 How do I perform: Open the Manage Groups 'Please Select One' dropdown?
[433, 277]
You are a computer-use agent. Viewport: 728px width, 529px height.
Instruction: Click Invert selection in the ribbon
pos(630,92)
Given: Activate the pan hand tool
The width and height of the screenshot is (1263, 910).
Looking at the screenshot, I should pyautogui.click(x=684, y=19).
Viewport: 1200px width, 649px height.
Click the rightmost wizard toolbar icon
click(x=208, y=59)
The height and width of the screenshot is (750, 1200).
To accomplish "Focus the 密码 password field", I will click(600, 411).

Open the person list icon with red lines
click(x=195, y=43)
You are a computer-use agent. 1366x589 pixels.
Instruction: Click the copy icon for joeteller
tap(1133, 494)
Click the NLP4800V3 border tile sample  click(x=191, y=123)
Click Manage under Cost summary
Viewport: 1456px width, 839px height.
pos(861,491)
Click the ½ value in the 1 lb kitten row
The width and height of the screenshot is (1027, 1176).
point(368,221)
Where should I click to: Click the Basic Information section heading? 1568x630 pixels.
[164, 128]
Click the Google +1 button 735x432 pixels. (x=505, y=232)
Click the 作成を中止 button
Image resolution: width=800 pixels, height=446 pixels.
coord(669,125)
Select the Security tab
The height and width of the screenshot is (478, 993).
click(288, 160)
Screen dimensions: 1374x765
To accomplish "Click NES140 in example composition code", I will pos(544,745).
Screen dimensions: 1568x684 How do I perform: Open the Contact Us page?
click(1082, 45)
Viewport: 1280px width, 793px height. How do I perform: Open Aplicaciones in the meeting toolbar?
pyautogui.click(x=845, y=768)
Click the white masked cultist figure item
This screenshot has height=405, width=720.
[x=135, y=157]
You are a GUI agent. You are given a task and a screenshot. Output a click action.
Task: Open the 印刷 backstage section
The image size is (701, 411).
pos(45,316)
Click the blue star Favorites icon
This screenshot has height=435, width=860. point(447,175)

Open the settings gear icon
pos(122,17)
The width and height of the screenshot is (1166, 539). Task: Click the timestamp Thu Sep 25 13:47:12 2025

*Short problem*
Return all of the lines above verbatim.

*Reply*
 How do I perform: Open the Manage Groups 'Please Select One' dropdown?
[433, 277]
You are a computer-use agent. Viewport: 728px width, 529px height.
Instruction: Click Invert selection in the ribbon
pos(630,92)
Given: Activate the pan hand tool
The width and height of the screenshot is (1263, 910).
Looking at the screenshot, I should pyautogui.click(x=684, y=19).
Viewport: 1200px width, 649px height.
Click the rightmost wizard toolbar icon
click(x=208, y=59)
The height and width of the screenshot is (750, 1200).
To accomplish "Focus the 密码 password field", I will click(600, 411).

Open the person list icon with red lines
click(x=195, y=43)
You are a computer-use agent. 1366x589 pixels.
Instruction: Click the copy icon for joeteller
tap(1133, 494)
Click the NLP4800V3 border tile sample  click(x=191, y=123)
Click Manage under Cost summary
Viewport: 1456px width, 839px height.
pos(861,491)
Click the ½ value in the 1 lb kitten row
The width and height of the screenshot is (1027, 1176).
point(368,221)
Where should I click to: Click the Basic Information section heading? 1568x630 pixels.
[164, 128]
Click the Google +1 button 735x432 pixels. (x=505, y=232)
Click the 作成を中止 button
Image resolution: width=800 pixels, height=446 pixels.
coord(669,125)
Select the Security tab
The height and width of the screenshot is (478, 993).
click(288, 160)
Screen dimensions: 1374x765
To accomplish "Click NES140 in example composition code", I will pos(544,745).
Screen dimensions: 1568x684 How do I perform: Open the Contact Us page?
click(1082, 45)
Viewport: 1280px width, 793px height. How do I perform: Open Aplicaciones in the meeting toolbar?
pyautogui.click(x=845, y=768)
Click the white masked cultist figure item
This screenshot has height=405, width=720.
[x=135, y=157]
You are a GUI agent. You are given a task and a screenshot. Output a click action.
Task: Open the 印刷 backstage section
The image size is (701, 411).
pos(45,316)
Click the blue star Favorites icon
This screenshot has height=435, width=860. point(447,175)

Open the settings gear icon
pos(122,17)
The width and height of the screenshot is (1166, 539). Task: Click the timestamp Thu Sep 25 13:47:12 2025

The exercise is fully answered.